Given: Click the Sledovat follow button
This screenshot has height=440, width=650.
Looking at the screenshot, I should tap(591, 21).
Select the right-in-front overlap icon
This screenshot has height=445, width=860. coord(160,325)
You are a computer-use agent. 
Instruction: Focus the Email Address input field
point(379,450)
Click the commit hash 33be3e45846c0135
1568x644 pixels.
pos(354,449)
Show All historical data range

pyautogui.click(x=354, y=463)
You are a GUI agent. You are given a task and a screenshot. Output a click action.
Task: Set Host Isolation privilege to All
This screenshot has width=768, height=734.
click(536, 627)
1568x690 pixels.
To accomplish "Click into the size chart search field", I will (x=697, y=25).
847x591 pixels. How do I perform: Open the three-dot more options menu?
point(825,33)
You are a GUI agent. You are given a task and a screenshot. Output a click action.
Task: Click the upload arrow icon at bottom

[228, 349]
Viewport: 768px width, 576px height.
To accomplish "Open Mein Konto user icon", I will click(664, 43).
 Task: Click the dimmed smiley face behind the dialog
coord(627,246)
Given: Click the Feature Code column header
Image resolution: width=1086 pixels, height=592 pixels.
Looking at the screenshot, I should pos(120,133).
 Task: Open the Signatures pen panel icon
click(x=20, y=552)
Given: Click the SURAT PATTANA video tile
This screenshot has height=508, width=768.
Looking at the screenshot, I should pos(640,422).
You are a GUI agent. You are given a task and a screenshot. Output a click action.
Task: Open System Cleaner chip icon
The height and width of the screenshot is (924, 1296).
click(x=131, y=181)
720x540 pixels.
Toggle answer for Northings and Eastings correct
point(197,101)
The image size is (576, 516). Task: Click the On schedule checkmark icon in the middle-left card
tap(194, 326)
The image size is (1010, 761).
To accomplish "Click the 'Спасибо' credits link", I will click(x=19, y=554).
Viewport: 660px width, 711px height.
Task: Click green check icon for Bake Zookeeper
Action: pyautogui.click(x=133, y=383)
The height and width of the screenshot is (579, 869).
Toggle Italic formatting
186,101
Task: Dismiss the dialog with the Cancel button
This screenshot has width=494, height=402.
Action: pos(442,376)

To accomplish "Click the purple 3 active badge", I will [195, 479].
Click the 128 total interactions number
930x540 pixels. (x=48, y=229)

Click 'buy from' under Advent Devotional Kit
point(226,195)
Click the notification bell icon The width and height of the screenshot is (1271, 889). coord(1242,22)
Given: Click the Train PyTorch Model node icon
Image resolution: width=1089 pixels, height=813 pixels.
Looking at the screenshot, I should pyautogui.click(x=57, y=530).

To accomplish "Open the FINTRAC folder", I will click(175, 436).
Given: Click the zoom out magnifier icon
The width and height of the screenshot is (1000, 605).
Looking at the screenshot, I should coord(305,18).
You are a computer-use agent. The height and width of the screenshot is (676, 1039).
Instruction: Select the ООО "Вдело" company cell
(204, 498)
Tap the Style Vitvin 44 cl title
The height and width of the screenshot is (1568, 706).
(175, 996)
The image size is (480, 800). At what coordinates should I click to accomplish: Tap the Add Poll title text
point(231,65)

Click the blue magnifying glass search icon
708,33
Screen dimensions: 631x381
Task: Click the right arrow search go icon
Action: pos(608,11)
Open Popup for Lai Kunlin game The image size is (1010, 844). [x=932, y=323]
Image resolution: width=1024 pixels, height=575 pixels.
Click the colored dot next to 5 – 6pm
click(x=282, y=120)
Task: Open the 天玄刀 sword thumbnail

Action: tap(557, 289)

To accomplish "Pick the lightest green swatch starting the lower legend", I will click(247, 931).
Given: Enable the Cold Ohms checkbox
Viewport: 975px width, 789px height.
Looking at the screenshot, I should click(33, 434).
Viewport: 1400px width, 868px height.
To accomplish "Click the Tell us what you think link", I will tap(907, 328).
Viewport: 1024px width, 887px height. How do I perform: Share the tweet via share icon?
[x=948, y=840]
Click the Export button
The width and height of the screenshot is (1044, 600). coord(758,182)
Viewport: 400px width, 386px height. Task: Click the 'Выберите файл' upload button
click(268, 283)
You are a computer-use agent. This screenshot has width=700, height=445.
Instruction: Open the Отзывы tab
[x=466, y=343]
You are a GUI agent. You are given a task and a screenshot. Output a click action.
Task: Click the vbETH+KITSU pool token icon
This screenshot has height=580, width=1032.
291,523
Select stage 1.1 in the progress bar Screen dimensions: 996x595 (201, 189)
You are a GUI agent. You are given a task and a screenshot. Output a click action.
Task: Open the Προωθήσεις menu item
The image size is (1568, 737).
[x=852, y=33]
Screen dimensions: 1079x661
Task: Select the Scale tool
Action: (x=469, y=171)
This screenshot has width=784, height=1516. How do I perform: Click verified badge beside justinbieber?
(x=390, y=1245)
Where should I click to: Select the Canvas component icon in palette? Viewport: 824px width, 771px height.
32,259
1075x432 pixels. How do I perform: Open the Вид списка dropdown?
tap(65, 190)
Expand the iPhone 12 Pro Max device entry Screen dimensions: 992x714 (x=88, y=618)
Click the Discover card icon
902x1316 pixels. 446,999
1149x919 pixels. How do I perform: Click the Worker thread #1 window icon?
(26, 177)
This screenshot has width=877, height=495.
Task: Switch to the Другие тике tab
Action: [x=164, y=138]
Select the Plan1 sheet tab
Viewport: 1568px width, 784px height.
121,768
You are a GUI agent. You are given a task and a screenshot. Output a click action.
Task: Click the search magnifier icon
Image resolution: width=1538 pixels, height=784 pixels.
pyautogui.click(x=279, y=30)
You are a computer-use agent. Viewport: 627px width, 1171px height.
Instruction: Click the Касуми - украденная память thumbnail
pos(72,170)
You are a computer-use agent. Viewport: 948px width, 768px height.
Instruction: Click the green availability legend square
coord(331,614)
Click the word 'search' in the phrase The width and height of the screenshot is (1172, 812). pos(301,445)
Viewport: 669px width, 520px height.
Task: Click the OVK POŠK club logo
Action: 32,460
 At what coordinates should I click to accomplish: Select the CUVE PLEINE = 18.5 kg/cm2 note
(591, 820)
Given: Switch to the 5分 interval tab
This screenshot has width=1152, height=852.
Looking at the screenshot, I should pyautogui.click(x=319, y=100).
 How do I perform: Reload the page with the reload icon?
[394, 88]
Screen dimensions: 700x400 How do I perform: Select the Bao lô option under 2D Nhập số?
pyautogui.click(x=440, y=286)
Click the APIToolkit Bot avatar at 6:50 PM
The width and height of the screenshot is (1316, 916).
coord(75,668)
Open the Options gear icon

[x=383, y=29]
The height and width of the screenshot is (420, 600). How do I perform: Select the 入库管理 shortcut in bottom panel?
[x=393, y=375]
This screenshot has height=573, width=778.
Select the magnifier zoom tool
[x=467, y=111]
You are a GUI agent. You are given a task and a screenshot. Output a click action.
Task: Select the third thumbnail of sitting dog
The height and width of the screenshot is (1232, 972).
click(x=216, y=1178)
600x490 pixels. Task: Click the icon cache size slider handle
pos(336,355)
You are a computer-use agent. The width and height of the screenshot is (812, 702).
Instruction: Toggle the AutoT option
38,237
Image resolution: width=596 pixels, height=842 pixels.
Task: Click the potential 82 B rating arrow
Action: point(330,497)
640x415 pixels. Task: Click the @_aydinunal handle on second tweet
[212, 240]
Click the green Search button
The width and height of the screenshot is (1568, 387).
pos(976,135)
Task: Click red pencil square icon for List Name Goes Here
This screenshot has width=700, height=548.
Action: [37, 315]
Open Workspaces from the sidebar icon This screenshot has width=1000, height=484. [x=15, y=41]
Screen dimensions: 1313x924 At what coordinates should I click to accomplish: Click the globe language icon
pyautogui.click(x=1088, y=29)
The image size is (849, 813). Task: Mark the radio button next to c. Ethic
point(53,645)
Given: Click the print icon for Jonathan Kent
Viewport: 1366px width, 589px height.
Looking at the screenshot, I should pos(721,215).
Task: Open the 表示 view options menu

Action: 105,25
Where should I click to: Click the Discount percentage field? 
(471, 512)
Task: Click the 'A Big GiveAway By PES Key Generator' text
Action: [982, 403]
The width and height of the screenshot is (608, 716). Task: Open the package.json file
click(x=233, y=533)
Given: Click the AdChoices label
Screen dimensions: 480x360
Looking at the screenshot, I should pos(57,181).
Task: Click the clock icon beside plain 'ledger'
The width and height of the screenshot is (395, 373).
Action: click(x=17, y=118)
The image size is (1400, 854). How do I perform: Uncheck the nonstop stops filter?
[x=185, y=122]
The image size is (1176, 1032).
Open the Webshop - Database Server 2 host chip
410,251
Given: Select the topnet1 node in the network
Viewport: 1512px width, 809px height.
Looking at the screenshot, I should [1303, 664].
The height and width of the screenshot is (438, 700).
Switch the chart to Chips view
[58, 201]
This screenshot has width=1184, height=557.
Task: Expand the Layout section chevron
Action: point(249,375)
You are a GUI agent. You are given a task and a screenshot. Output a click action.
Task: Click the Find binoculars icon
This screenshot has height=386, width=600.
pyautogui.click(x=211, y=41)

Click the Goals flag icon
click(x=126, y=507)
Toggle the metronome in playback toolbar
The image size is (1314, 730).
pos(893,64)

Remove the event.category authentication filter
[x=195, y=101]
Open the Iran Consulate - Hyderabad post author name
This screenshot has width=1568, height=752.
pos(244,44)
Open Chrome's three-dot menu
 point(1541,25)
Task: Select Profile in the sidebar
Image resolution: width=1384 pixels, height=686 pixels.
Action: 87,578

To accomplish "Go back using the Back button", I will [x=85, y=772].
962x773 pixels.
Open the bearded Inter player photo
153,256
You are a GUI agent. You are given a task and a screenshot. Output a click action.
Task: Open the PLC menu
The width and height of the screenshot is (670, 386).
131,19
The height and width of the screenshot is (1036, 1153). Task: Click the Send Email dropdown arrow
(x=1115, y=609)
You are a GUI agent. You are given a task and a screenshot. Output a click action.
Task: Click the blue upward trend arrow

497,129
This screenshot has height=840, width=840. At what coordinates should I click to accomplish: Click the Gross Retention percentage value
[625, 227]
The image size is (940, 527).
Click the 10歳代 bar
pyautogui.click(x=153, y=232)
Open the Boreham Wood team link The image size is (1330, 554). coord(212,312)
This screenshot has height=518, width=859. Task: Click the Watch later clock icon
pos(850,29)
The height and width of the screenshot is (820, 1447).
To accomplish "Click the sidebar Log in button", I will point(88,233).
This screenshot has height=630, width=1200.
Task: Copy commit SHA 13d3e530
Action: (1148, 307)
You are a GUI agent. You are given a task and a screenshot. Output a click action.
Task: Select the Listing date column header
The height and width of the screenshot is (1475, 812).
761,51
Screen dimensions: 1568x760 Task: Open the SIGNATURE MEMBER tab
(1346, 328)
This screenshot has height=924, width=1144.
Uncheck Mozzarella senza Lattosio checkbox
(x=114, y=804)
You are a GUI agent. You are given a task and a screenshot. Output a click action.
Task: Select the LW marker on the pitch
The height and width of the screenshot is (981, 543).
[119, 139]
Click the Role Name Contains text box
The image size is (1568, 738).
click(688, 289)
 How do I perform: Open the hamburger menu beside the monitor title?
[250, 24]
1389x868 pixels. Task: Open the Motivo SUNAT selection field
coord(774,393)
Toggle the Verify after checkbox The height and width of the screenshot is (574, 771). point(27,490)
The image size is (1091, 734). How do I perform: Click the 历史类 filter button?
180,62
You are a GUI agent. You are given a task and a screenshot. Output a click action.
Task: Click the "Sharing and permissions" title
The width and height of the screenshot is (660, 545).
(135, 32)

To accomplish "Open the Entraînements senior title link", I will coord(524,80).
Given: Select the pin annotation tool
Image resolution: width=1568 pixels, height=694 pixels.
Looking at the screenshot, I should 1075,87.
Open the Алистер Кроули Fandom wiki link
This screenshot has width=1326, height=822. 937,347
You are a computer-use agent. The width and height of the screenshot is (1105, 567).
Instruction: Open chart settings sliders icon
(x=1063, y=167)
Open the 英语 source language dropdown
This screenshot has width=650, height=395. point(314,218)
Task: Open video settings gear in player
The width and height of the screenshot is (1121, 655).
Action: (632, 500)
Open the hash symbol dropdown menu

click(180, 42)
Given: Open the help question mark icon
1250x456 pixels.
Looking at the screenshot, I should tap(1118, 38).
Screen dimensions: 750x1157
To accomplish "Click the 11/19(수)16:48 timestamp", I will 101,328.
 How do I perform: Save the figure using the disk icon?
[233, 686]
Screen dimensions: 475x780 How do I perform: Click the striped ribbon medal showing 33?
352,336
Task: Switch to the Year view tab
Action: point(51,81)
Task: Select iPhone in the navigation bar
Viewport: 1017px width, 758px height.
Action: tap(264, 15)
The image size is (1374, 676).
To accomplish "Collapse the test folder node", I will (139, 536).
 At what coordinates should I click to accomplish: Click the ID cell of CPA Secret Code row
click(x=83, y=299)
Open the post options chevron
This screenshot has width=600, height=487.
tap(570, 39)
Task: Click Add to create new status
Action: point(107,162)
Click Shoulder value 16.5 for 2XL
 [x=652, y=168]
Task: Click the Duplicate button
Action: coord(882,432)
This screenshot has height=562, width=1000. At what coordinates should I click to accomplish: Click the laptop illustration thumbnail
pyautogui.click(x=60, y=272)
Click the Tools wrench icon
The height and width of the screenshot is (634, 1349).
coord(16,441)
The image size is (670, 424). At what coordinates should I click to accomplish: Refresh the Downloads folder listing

Required action - Look above for lines with the word "column" and copy them all.

Solved problem -
Given: Click the Feature Code column header
Task: Select the Listing date column header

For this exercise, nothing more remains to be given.